Davlin also argues that his case is distinguishable from State v. Redmond, 262 Neb. 411, 631 N.W.2d 501 (2001), cert. denied 534 U.S. 1033, 122 S.Ct. 573, 151 L.Ed.2d 445, because the  crime alleged in the instant case took place prior to the line of dissenting opinions that foreshadowed State v. Burlison, 255 Neb. 190, 583 N.W.2d 31 (1998).   Davlin argues that because Ligenza's alleged murder took place before the publication of those dissenting opinions, the decision in Burlison was still unexpected at the time the crime was alleged to have been committed.

Davlin's argument fails for two reasons.   First, we stated in Redmond, supra, that the decision in Burlison, supra, was not unexpected both because of the disagreement among the members of this court and because the decisions of this court were contradicted by the plain language of § 28-304.   The statutory language upon which Burlison was based was obviously in effect at the time that the crime in the instant case was alleged to have been committed.
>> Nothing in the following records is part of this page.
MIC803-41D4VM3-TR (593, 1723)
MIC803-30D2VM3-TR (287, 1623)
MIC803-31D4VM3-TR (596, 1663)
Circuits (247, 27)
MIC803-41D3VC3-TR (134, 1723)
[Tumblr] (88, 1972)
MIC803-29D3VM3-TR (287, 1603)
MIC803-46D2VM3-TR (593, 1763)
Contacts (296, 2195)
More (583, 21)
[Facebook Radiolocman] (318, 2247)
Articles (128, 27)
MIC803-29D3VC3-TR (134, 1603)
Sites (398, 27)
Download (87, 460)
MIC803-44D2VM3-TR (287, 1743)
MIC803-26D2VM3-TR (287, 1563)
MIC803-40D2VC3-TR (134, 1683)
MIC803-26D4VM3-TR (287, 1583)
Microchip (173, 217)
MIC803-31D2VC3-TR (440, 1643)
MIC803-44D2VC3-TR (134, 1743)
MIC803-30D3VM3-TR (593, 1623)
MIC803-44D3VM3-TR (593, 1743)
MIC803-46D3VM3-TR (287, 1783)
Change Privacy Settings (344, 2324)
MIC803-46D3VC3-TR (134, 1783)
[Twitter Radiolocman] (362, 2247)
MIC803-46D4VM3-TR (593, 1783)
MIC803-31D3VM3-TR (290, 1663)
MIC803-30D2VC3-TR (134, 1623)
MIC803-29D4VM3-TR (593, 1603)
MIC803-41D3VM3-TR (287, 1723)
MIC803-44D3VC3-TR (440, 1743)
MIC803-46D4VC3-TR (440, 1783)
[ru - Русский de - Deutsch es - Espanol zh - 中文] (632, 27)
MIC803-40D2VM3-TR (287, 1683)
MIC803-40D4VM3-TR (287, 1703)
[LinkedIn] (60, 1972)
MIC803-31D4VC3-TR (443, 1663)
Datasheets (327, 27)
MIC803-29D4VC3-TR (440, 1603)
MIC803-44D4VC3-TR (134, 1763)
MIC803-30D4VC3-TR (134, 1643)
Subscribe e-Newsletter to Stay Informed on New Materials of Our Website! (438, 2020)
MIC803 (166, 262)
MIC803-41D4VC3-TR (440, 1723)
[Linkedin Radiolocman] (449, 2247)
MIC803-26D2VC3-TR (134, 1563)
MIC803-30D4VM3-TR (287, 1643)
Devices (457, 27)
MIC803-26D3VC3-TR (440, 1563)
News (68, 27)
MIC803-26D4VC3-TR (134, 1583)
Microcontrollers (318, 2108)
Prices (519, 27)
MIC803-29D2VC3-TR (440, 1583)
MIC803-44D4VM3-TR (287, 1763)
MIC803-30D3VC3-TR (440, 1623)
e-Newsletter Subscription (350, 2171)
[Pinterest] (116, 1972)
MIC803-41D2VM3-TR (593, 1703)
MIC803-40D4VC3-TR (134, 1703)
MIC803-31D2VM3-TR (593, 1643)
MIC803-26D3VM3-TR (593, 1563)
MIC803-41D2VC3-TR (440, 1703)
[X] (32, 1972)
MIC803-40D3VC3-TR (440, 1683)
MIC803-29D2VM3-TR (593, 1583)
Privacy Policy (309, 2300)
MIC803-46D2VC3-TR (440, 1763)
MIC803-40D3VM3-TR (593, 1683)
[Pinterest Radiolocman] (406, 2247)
Moreover, Davlin's argument is directed solely at whether the Burlison decision was unexpected.   As noted previously, a judicial decision interpreting a statute violates due process when applied retroactively only where the decision is both unexpected and indefensible.   Davlin's argument does not distinguish this case from our conclusion in Redmond, supra, that the decision in Burlison, supra, was not indefensible.   Consequently, Davlin's attempt to distinguish this case from Redmond, supra, is without merit.

For the foregoing reasons, the district court did not err in failing to instruct the jury that malice was an essential element of the offense of second degree murder.

(b) Instruction No. 3

 Section 28-304(1) states that “[a] person commits murder in the second degree if he causes the death of a person intentionally, but without premeditation.”  (Emphasis supplied.)   As noted above, the district court mistakenly instructed the jury that to convict Davlin of second degree murder, it must find that Davlin caused Ligenza's death “intentionally, but without malice.”  (Emphasis supplied.)   Davlin argues, and the State concedes, that the district court's instruction was erroneous in that regard.   The district court reached the same conclusion, but determined that the error was harmless.   The issue contested on appeal is whether the district court's erroneous instruction requires a new trial.
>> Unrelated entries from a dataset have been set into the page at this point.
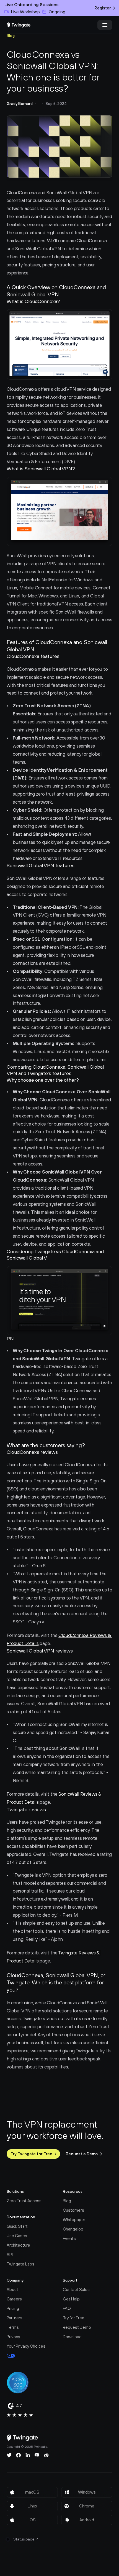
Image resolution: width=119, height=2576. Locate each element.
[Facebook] (18, 2455)
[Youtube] (37, 2455)
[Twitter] (9, 2455)
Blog (11, 35)
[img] (18, 25)
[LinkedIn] (27, 2455)
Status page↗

  We first note that the only objection raised at the jury instruction conference regarding instruction No. 3 related to the retroactive application of Burlison, supra.   Davlin did not object to instruction No. 3 on any other basis.   Failure to object to a jury instruction after it has been submitted to counsel for review precludes raising an objection on appeal absent plain error indicative of a probable miscarriage of justice.  State v. Owens, 257 Neb. 832, 601 N.W.2d 231 (1999).   An objection, based on a specific ground and properly overruled, does not preserve a question for appellate review on any other ground.  State v. Fahlk, 246 Neb. 834, 524 N.W.2d 39 (1994).   In this case, while Davlin complained about the “without malice” element of instruction No. 3 in the context of his motion for new trial, the record does not reflect a timely objection on that basis to the proposed instruction before the case was submitted to the jury.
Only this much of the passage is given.